-- Your goal --
Rewrite only the lines starting at the one containing "The height and width of the screenshot is (323, 539)." and ending at the one containing "Click the blue spread arrow beside -47,400円", keeping the requests. Scale every coordinate in the answers by 1.95, rounding to whole numbers with halves going up, and leave out the pictures.

-- Exercise input --
* * * * * * *

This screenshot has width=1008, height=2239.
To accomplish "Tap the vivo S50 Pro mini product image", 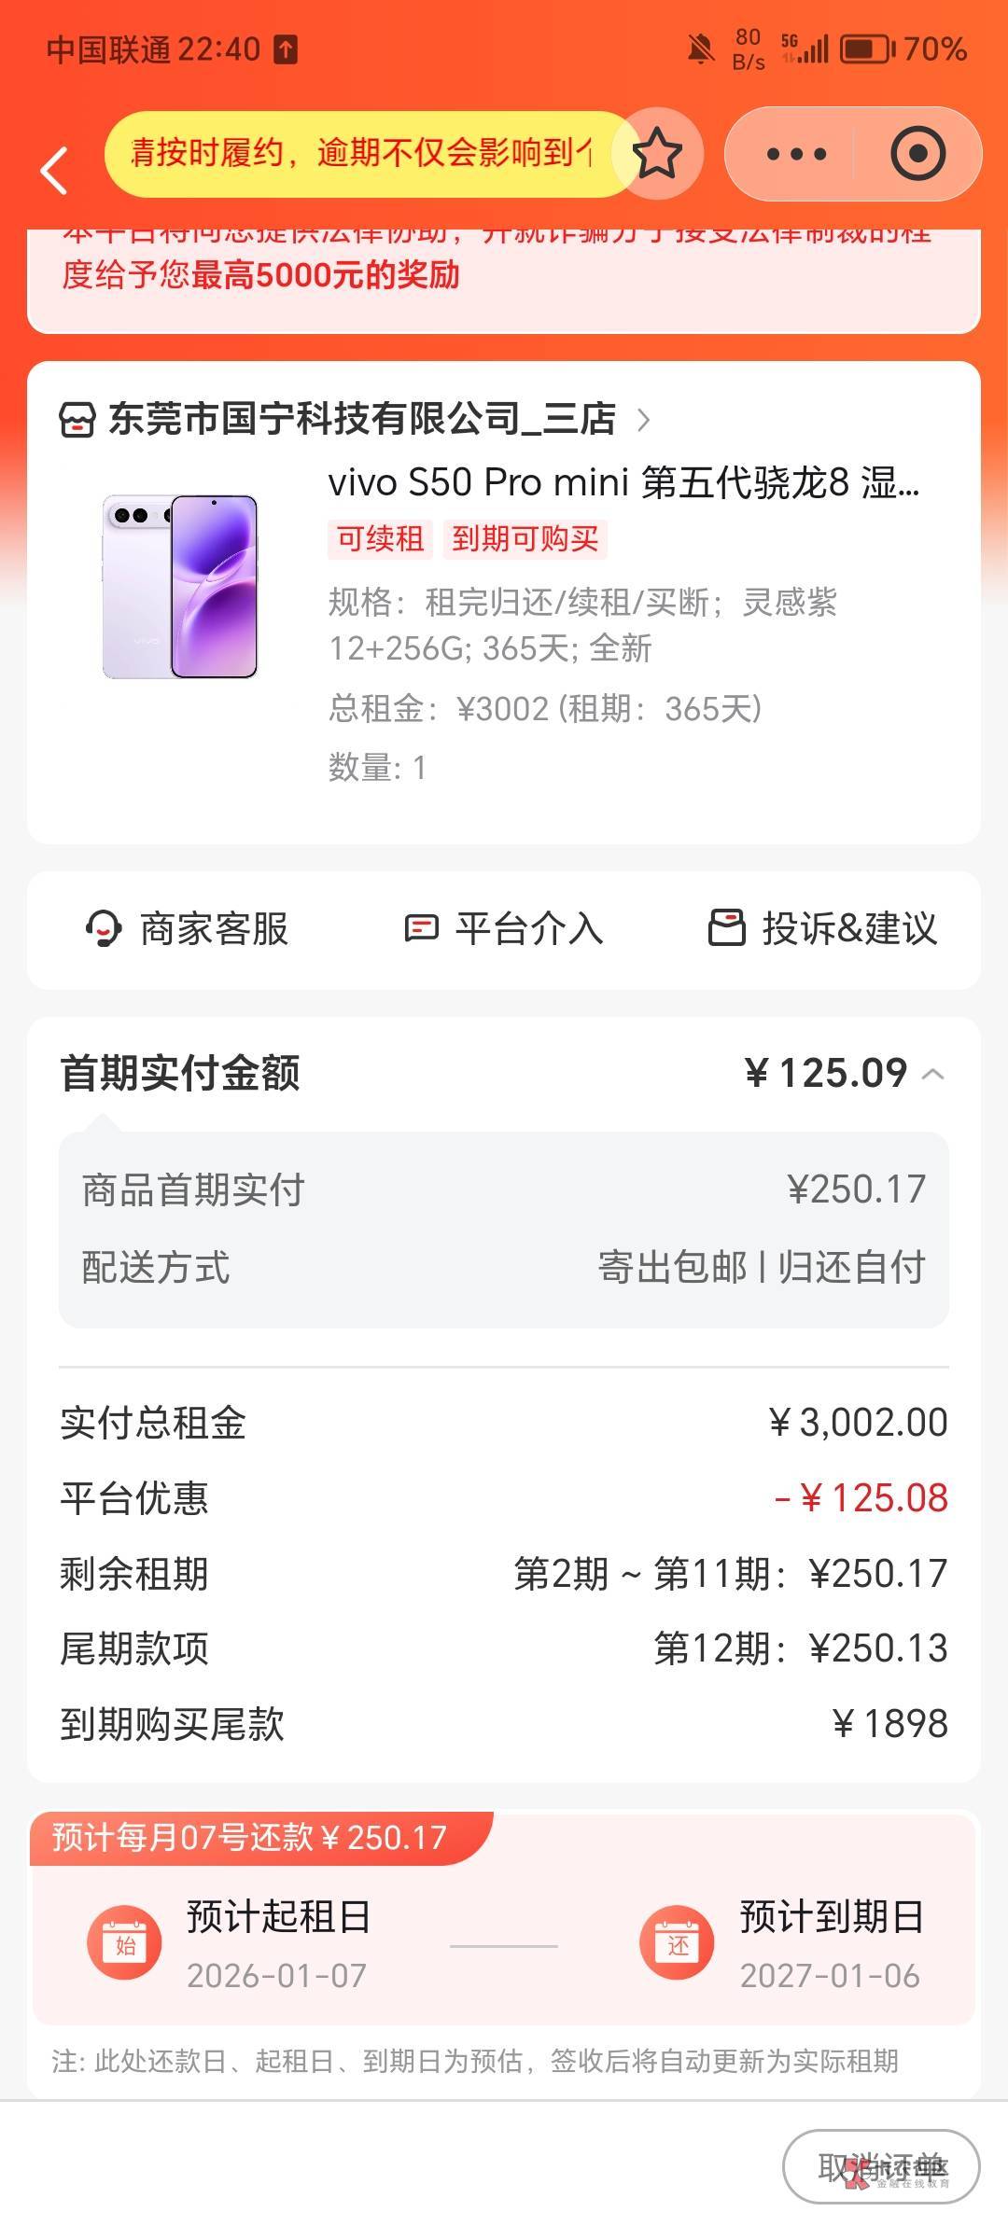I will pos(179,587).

* * * * * * *

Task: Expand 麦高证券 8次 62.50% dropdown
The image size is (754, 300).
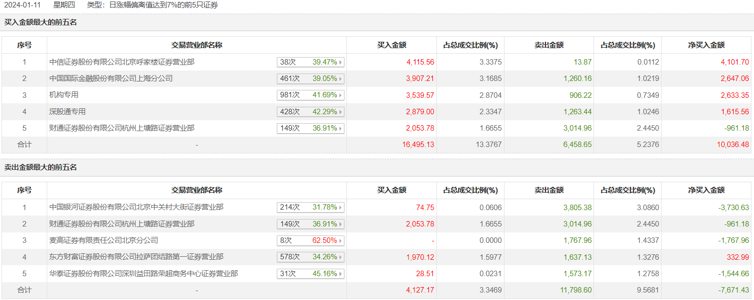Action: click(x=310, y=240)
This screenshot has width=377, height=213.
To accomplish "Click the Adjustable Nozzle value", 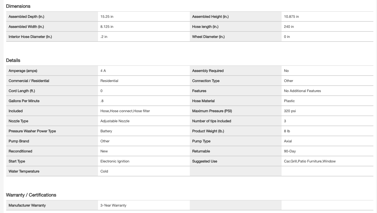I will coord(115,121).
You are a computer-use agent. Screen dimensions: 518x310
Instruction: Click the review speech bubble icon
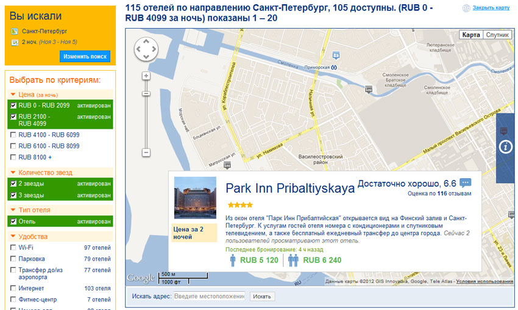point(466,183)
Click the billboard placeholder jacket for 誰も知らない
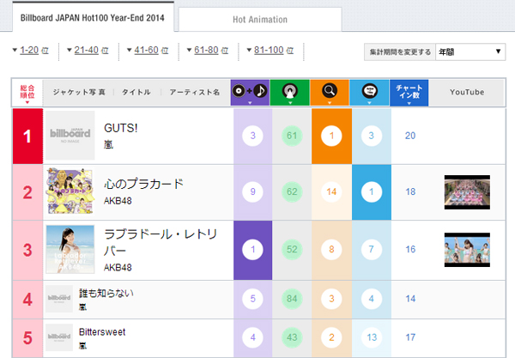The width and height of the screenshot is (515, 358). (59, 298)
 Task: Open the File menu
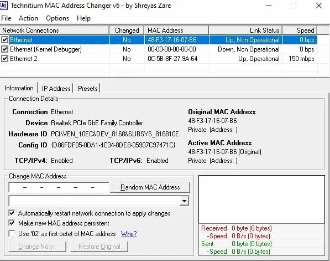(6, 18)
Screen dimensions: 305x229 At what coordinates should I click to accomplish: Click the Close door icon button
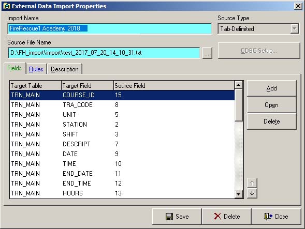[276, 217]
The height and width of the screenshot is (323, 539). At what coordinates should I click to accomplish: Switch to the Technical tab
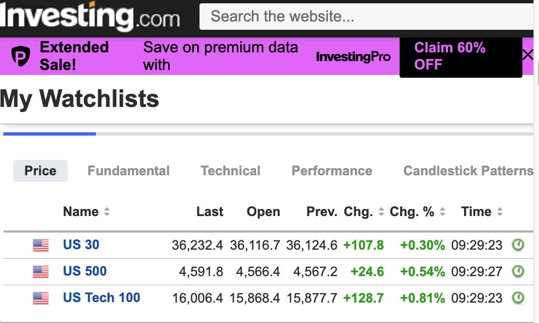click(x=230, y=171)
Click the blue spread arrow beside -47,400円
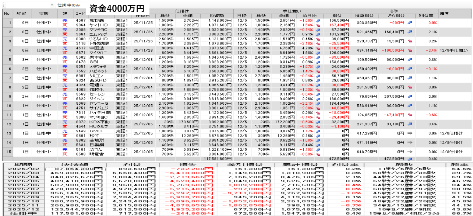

* * * * * * *

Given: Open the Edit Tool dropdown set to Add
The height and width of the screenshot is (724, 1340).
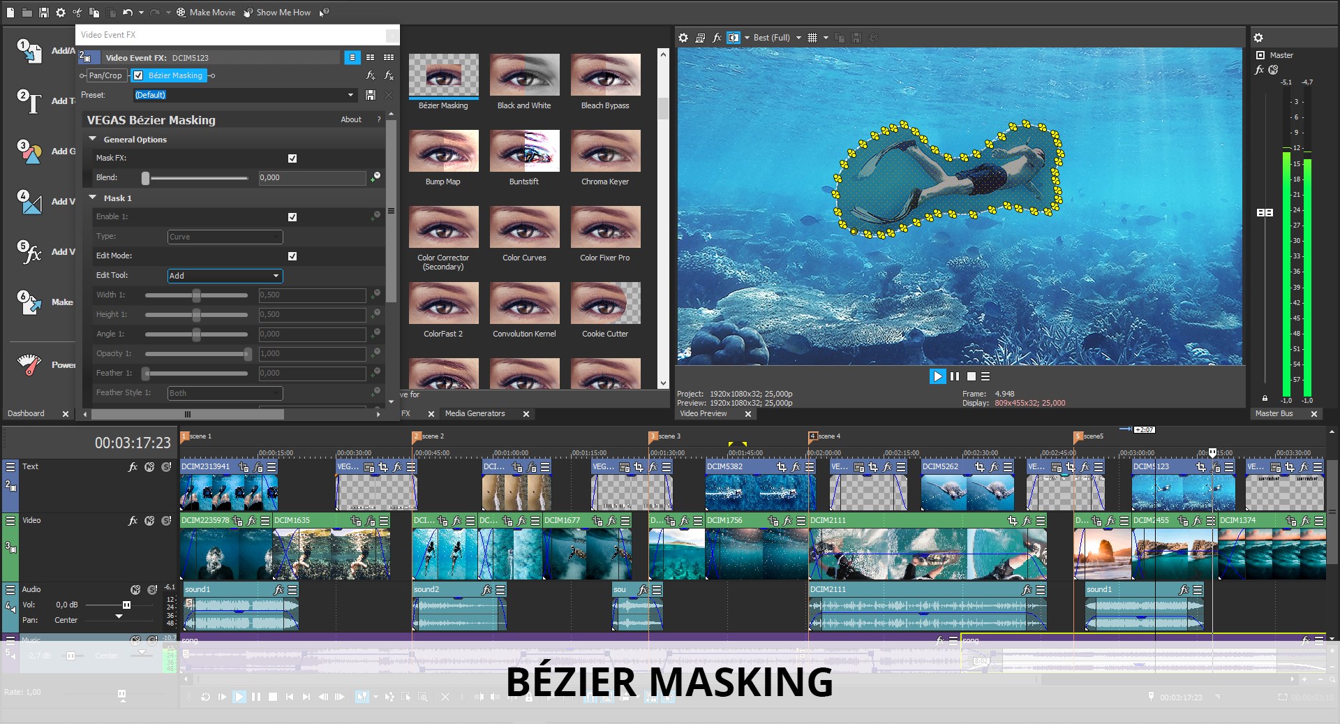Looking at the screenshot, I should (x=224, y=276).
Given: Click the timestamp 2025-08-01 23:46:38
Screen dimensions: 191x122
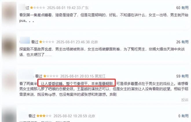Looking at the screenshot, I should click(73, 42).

* * * * * * *

-- Result below --
The height and width of the screenshot is (323, 539). At what coordinates should I click to accomplish: Switch to the Technical tab
click(x=449, y=333)
Click the blue spread arrow beside -47,400円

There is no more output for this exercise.